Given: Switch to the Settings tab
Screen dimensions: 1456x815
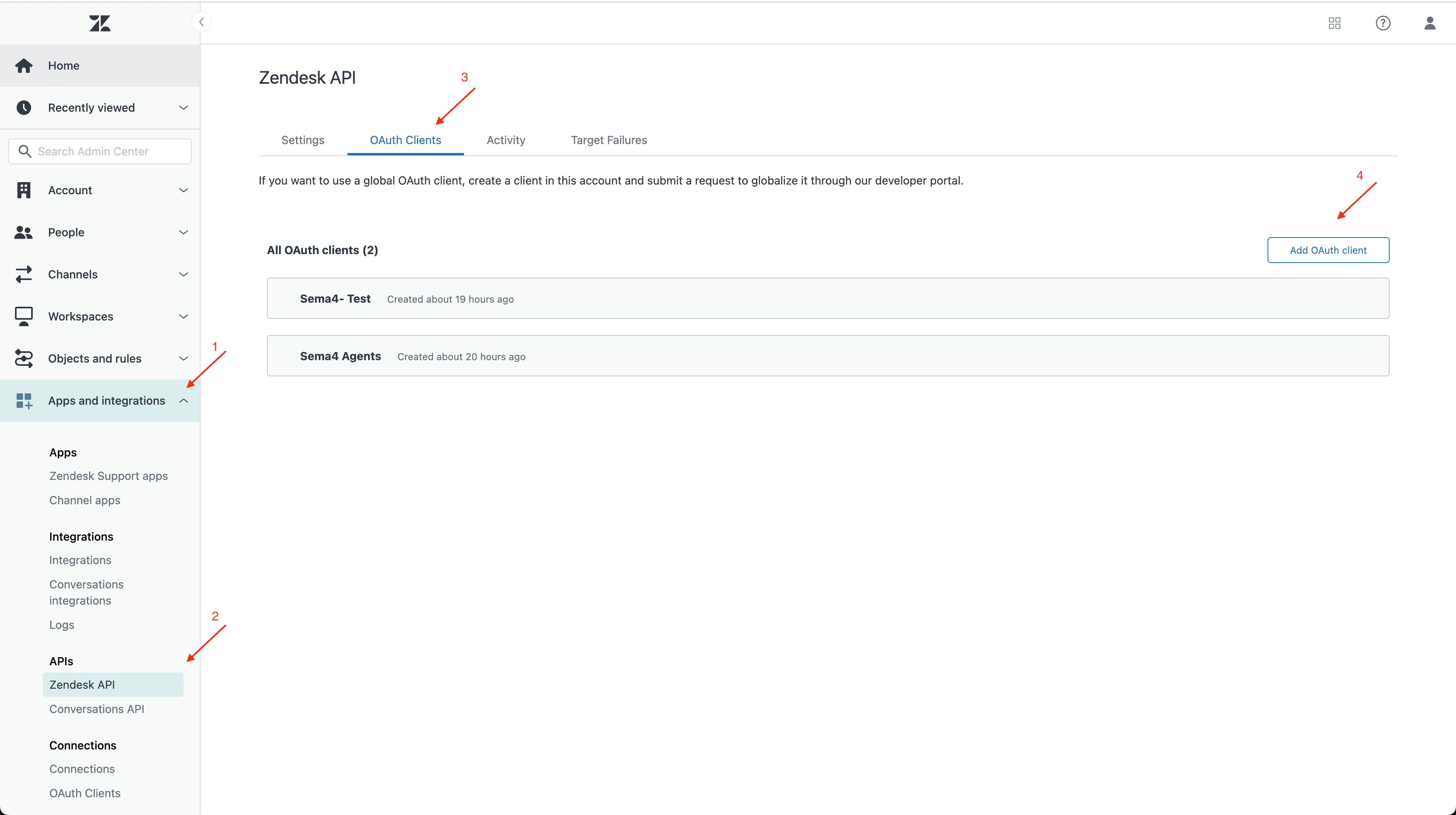Looking at the screenshot, I should pos(303,140).
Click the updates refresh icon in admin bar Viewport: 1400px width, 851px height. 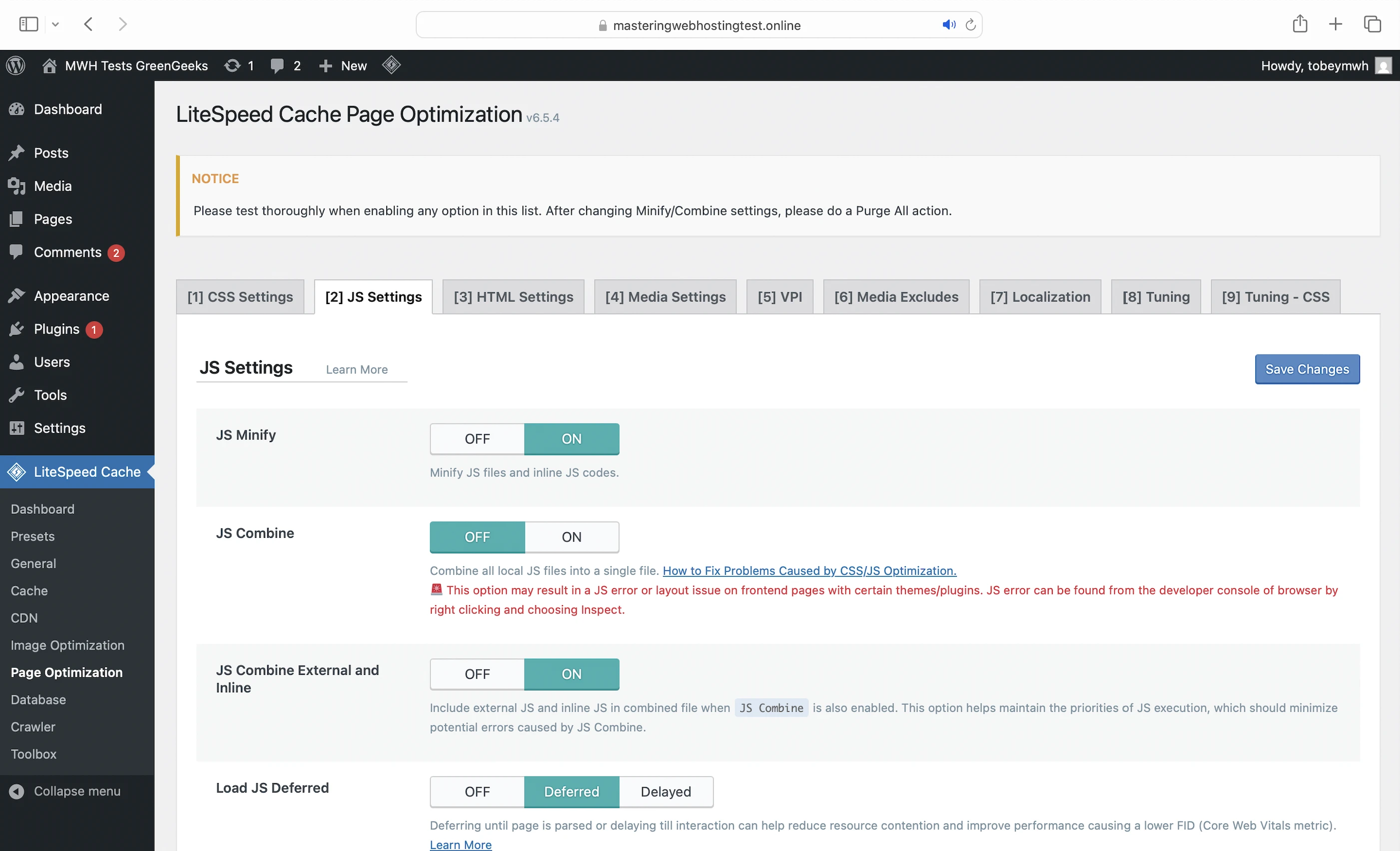(x=232, y=65)
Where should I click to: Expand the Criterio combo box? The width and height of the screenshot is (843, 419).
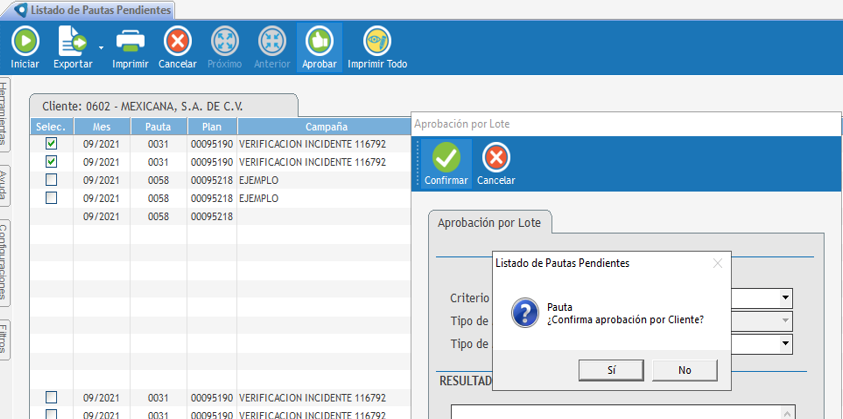point(786,298)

------------------------

TASK TO COMPLETE: Retype the listing exactly, everything from the line that contains "Where should I" down to the end of the listing. Leave the pictures out.

WRITTEN REPLY:
Where should I click to: Expand the Criterio combo box? The width and height of the screenshot is (843, 419).
point(786,298)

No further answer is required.